Task item: Repeat each record word for word. Leave nothing out.

Dataset extract:
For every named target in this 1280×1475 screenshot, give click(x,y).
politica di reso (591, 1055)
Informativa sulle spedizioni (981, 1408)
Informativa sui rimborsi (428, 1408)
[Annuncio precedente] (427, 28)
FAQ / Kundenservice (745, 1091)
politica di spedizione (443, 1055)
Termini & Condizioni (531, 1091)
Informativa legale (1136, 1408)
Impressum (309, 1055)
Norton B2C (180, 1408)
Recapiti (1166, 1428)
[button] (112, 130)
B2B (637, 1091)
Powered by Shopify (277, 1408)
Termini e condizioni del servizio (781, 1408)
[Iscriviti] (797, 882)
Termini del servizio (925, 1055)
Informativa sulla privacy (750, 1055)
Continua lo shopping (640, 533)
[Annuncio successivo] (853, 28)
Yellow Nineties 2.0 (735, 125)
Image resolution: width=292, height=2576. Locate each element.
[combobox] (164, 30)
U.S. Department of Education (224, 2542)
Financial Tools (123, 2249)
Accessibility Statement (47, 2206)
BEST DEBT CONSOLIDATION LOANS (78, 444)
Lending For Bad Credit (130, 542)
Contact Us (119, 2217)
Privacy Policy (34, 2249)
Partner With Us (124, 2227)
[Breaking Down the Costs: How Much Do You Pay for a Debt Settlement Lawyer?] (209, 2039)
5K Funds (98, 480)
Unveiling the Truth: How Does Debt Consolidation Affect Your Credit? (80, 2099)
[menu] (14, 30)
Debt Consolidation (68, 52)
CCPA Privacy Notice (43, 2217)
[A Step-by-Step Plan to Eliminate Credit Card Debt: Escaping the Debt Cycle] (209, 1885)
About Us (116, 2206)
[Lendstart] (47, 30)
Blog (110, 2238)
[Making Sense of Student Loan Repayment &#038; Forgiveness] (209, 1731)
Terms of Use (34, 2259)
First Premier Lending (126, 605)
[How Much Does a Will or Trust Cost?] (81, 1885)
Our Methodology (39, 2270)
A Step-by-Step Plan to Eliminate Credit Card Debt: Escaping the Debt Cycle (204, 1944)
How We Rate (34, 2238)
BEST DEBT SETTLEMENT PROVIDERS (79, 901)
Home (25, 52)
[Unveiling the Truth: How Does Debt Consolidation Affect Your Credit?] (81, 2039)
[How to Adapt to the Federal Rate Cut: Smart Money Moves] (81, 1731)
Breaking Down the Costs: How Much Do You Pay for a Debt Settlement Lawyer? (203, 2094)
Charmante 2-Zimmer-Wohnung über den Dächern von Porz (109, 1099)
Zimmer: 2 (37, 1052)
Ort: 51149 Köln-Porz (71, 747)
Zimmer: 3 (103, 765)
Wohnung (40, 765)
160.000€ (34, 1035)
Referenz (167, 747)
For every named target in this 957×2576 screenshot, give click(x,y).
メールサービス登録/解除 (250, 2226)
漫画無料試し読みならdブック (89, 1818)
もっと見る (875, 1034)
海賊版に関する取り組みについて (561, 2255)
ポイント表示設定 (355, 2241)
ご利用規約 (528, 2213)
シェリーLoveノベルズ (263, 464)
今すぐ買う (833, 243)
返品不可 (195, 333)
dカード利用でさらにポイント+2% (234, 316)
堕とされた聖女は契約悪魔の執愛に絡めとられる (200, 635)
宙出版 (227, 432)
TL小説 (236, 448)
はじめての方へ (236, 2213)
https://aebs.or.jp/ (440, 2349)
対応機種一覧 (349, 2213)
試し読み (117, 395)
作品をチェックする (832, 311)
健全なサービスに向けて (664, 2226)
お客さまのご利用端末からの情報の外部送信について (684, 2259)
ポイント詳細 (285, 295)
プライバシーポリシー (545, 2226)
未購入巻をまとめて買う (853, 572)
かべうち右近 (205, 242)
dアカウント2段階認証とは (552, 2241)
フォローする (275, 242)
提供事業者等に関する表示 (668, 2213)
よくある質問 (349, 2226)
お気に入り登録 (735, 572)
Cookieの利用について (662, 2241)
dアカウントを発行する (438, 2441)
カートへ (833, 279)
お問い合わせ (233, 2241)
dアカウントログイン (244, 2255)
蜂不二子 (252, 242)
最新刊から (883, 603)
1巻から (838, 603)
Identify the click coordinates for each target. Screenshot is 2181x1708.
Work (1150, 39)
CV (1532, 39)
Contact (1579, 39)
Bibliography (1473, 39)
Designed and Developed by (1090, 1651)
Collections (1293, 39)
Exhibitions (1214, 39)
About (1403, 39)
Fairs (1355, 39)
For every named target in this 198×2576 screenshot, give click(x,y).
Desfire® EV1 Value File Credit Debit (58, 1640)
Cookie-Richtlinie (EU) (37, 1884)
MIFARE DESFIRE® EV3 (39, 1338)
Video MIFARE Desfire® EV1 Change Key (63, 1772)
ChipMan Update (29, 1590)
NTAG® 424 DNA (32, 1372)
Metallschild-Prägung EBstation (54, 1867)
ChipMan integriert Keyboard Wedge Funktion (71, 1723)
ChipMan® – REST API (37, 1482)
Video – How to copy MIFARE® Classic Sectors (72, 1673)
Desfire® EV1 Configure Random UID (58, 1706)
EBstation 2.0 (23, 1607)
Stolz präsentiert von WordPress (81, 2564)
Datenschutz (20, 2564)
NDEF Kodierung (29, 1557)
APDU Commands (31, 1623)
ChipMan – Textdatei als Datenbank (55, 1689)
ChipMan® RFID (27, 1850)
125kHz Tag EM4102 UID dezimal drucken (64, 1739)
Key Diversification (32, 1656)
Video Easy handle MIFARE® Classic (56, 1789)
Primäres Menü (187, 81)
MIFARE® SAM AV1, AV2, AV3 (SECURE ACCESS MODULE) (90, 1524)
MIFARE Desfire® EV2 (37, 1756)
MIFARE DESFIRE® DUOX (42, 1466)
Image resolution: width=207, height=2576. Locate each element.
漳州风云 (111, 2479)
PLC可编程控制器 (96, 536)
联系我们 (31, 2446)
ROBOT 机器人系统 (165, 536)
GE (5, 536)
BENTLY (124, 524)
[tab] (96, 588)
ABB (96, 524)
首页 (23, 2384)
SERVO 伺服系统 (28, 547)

Result of this task:
For every named target in this 1280×1475 screenshot, give click(x,y).
politica di reso (591, 1055)
Informativa sulle spedizioni (981, 1408)
Informativa sui rimborsi (428, 1408)
[Annuncio precedente] (427, 28)
FAQ / Kundenservice (745, 1091)
politica di spedizione (443, 1055)
Termini & Condizioni (531, 1091)
Informativa legale (1136, 1408)
Impressum (309, 1055)
Norton B2C (180, 1408)
Recapiti (1166, 1428)
[button] (112, 130)
B2B (637, 1091)
Powered by Shopify (277, 1408)
Termini e condizioni del servizio (781, 1408)
[Iscriviti] (797, 882)
Termini del servizio (925, 1055)
Informativa sulla privacy (750, 1055)
Continua lo shopping (640, 533)
[Annuncio successivo] (853, 28)
Yellow Nineties 2.0 (735, 125)
Image resolution: width=292, height=2576. Locate each element.
[combobox] (164, 30)
U.S. Department of Education (224, 2542)
Financial Tools (123, 2249)
Accessibility Statement (47, 2206)
BEST DEBT CONSOLIDATION LOANS (78, 444)
Lending For Bad Credit (130, 542)
Contact Us (119, 2217)
Privacy Policy (34, 2249)
Partner With Us (124, 2227)
[Breaking Down the Costs: How Much Do You Pay for a Debt Settlement Lawyer?] (209, 2039)
5K Funds (98, 480)
Unveiling the Truth: How Does Debt Consolidation Affect Your Credit? (80, 2099)
[menu] (14, 30)
Debt Consolidation (68, 52)
CCPA Privacy Notice (43, 2217)
[A Step-by-Step Plan to Eliminate Credit Card Debt: Escaping the Debt Cycle] (209, 1885)
About Us (116, 2206)
[Lendstart] (47, 30)
Blog (110, 2238)
[Making Sense of Student Loan Repayment &#038; Forgiveness] (209, 1731)
Terms of Use (34, 2259)
First Premier Lending (126, 605)
[How Much Does a Will or Trust Cost?] (81, 1885)
Our Methodology (39, 2270)
A Step-by-Step Plan to Eliminate Credit Card Debt: Escaping the Debt Cycle (204, 1944)
How We Rate (34, 2238)
BEST DEBT SETTLEMENT PROVIDERS (79, 901)
Home (25, 52)
[Unveiling the Truth: How Does Debt Consolidation Affect Your Credit?] (81, 2039)
[How to Adapt to the Federal Rate Cut: Smart Money Moves] (81, 1731)
Breaking Down the Costs: How Much Do You Pay for a Debt Settlement Lawyer? (203, 2094)
Charmante 2-Zimmer-Wohnung über den Dächern von Porz (109, 1099)
Zimmer: 2 (37, 1052)
Ort: 51149 Köln-Porz (71, 747)
Zimmer: 3 (103, 765)
Wohnung (40, 765)
160.000€ (34, 1035)
Referenz (167, 747)
For every named target in this 957×2576 screenshot, give click(x,y).
メールサービス登録/解除 (250, 2226)
漫画無料試し読みならdブック (89, 1818)
もっと見る (875, 1034)
海賊版に関する取り組みについて (561, 2255)
ポイント表示設定 (355, 2241)
ご利用規約 (528, 2213)
シェリーLoveノベルズ (263, 464)
今すぐ買う (833, 243)
返品不可 (195, 333)
dカード利用でさらにポイント+2% (234, 316)
堕とされた聖女は契約悪魔の執愛に絡めとられる (200, 635)
宙出版 (227, 432)
TL小説 (236, 448)
はじめての方へ (236, 2213)
https://aebs.or.jp/ (440, 2349)
対応機種一覧 (349, 2213)
試し読み (117, 395)
作品をチェックする (832, 311)
健全なサービスに向けて (664, 2226)
お客さまのご利用端末からの情報の外部送信について (684, 2259)
ポイント詳細 (285, 295)
プライバシーポリシー (545, 2226)
未購入巻をまとめて買う (853, 572)
かべうち右近 (205, 242)
dアカウント2段階認証とは (552, 2241)
フォローする (275, 242)
提供事業者等に関する表示 (668, 2213)
よくある質問 (349, 2226)
お気に入り登録 (735, 572)
Cookieの利用について (662, 2241)
dアカウントを発行する (438, 2441)
カートへ (833, 279)
お問い合わせ (233, 2241)
dアカウントログイン (244, 2255)
蜂不二子 (252, 242)
最新刊から (883, 603)
1巻から (838, 603)
Identify the click coordinates for each target. Screenshot is 2181x1708.
Work (1150, 39)
CV (1532, 39)
Contact (1579, 39)
Bibliography (1473, 39)
Designed and Developed by (1090, 1651)
Collections (1293, 39)
Exhibitions (1214, 39)
About (1403, 39)
Fairs (1355, 39)
For every named target in this 198×2576 screenshot, give click(x,y).
Desfire® EV1 Value File Credit Debit (58, 1640)
Cookie-Richtlinie (EU) (37, 1884)
MIFARE DESFIRE® EV3 (39, 1338)
Video MIFARE Desfire® EV1 Change Key (63, 1772)
ChipMan Update (29, 1590)
NTAG® 424 DNA (32, 1372)
Metallschild-Prägung EBstation (54, 1867)
ChipMan integriert Keyboard Wedge Funktion (71, 1723)
ChipMan® – REST API (37, 1482)
Video – How to copy MIFARE® Classic Sectors (72, 1673)
Desfire® EV1 Configure Random UID (58, 1706)
EBstation 2.0 (23, 1607)
Stolz präsentiert von WordPress (81, 2564)
Datenschutz (20, 2564)
NDEF Kodierung (29, 1557)
APDU Commands (31, 1623)
ChipMan – Textdatei als Datenbank (55, 1689)
ChipMan® RFID (27, 1850)
125kHz Tag EM4102 UID dezimal drucken (64, 1739)
Key Diversification (32, 1656)
Video Easy handle MIFARE® Classic (56, 1789)
Primäres Menü (187, 81)
MIFARE® SAM AV1, AV2, AV3 (SECURE ACCESS MODULE) (90, 1524)
MIFARE Desfire® EV2 (37, 1756)
MIFARE DESFIRE® DUOX (42, 1466)
Image resolution: width=207, height=2576. Locate each element.
漳州风云 (111, 2479)
PLC可编程控制器 (96, 536)
联系我们 (31, 2446)
ROBOT 机器人系统 (165, 536)
GE (5, 536)
BENTLY (124, 524)
[tab] (96, 588)
ABB (96, 524)
首页 (23, 2384)
SERVO 伺服系统 (28, 547)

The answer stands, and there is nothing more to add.